* Problem description *
Convert every line of the items below into a numbered list, skipping blank lines and leaving out the pictures.

* Records for processing *
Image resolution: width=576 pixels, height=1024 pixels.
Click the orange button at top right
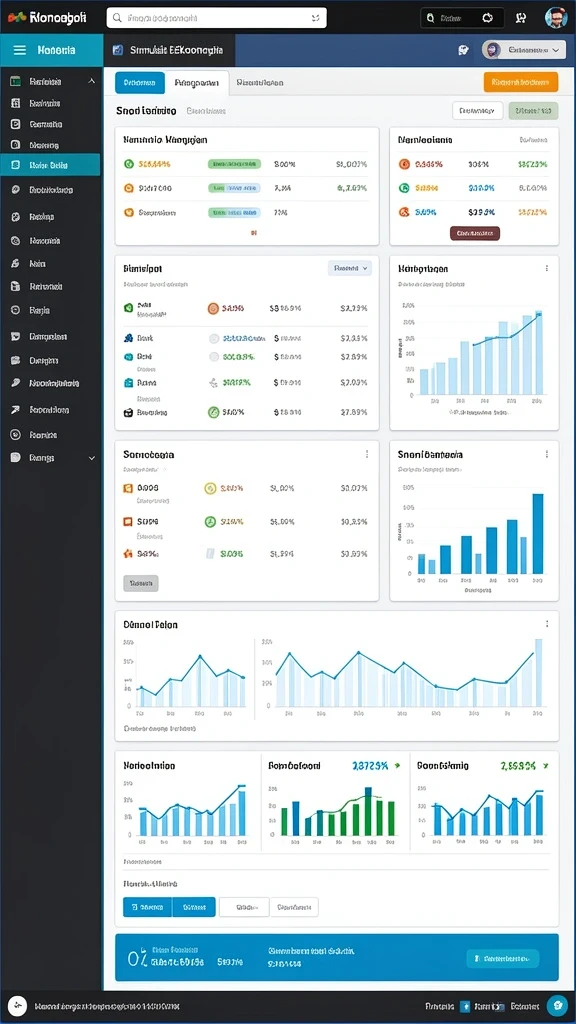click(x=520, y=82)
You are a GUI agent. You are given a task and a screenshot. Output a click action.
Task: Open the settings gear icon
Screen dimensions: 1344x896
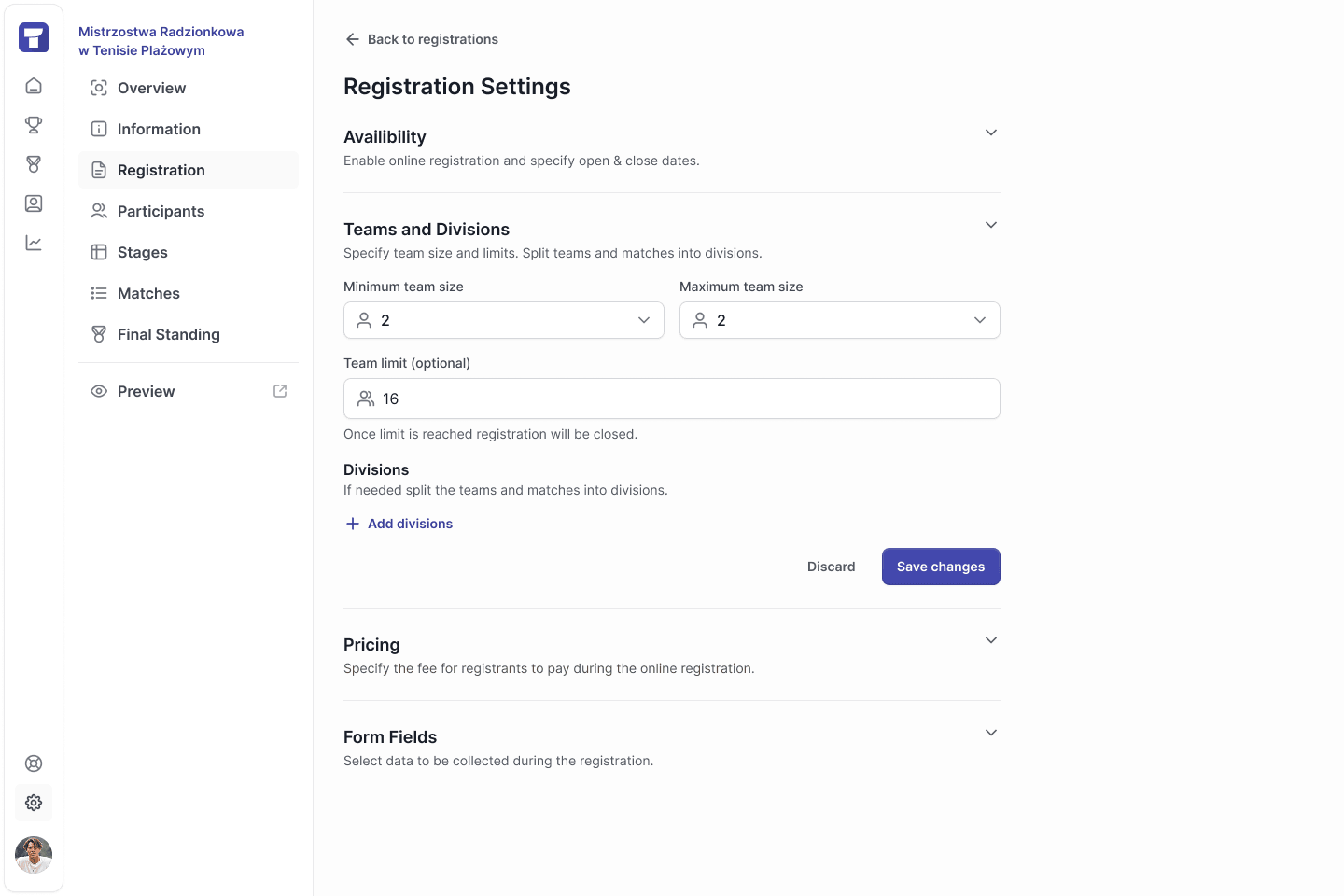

* Answer for the task *
1. Image resolution: width=576 pixels, height=1024 pixels.
2. Click the orange button at top right
3. click(x=520, y=82)
4. You are a GUI agent. You are given a task and a screenshot. Output a click action.
5. Task: Open the settings gear icon
6. Screen dimensions: 1344x896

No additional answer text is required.